Additionally, environmental hazards are one of the major reasons many people are reluctant to support genetically modified foods. In 1999, a laboratory study was published in Nature showing that pollen from B.t. corn caused high mortality rates in monarch butterfly. Although monarch caterpillars eat milkweed plants, not corn, the fear is that the pollen could be blown from the B.t. corn onto neighboring milkweed plants and the caterpillars could eat it and die. Unfortunately, B.t. toxins kill many species of insect larvae indiscriminately; it is not possible to design a B.t. toxin that would only kill damaging pests. (Whitman, 2000) On the other end of the spectrum, rather than the pests we don’t want being killed by pesticides being killed, the pests we do want being killed by the B.t. gene may become immune to it, just as some populations of mosquitoes became resistant to the now banned pesticide DDT. (Whitman, 2000)

Similar to the problem with organic and inorganic goods, farmers who want to use traditional methods of farming as opposed to the genetically modified variety are worried about the genes from the modified plants contaminating their own unmodified plants.
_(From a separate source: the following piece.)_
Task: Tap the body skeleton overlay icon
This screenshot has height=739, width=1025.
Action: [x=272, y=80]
Another worry is that genes from herbicide-resistant plants may actually cross breed with the weeds that the herbicides were intended to kill. This would then create a new species of “superweeds” that would be herbicide-resistant. (Whitman, 2000)
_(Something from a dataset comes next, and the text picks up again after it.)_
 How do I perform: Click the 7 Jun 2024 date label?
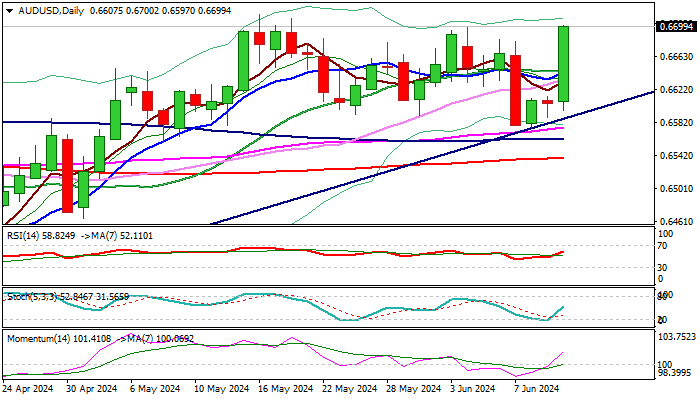(538, 389)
Finally, possibly one of the greatest concerns about genetically modified foods is what effect they would have on the economy. Bringing a genetically modified food into fruition is a costly and lengthy process, and of course agri-biotech companies want a profitable return on their investment, so many of the new innovations in the field are patented. Consumer advocates worry that patenting these new plant varieties will raise the price so high that small farmers and third-world countries will not be able to afford the seeds. Patent enforcement will also be difficult, as cross-pollination is possible and likely. (Whitman, 2000)

There are several methods that companies who produce genetically engineered seeds could use to ensure that many of these problems do not occur. One option is to introduce a “suicide gene” into the plants to make them male-sterile so that their pollen will not contain any of the genes and they will not be able to reproduce. (Whitman, 2000) This would solve the problem of the herbicide-resistant genes and the pest-resistant genes cross-contaminating nearby crops and also killing insects like the monarch butterfly caterpillar. The only problem with the suicide gene technology is that perhaps poorer countries would not be able to afford to buy new seeds every year. In an open letter to the public, the company Monsanto (a leading biotech company) pledged to stop all research relating to the suicide gene technology. (Whitman, 2000)
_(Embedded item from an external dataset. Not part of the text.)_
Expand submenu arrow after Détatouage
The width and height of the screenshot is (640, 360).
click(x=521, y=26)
The other main thing that the government needs to do in relation to this new biotechnology is they need to create a government branch that deals specifically with this type of food technology to assure that they have the stringent standards necessary to ensure food safety and that the needs of the people are being met. They need to bring mandatory labeling for genetically modified food or food that contains those ingredients so that people will know exactly what to expect when they take a bite of their Cheerios or a drink of their soy milk. They also need to make sure that the foods that Health Canada is saying are safe to consume are hypo-allergenic so that the fewest number of people possible will get allergies from this food. They should also label the food with some sort of label like they do when a product may contain peanut or egg products.

In conclusion, food technology can be a very good thing. It can help us a lot, but in the case of something like genetically modifying our food sources, we really need to set limits on what we do when tinkering with a species that has survived just fine on it’s own for millennia. We need to have labeling and stringent testing, but this sort of biotech is a very promising innovation that if all goes well, will go a long way to ensuring that people everywhere have food security.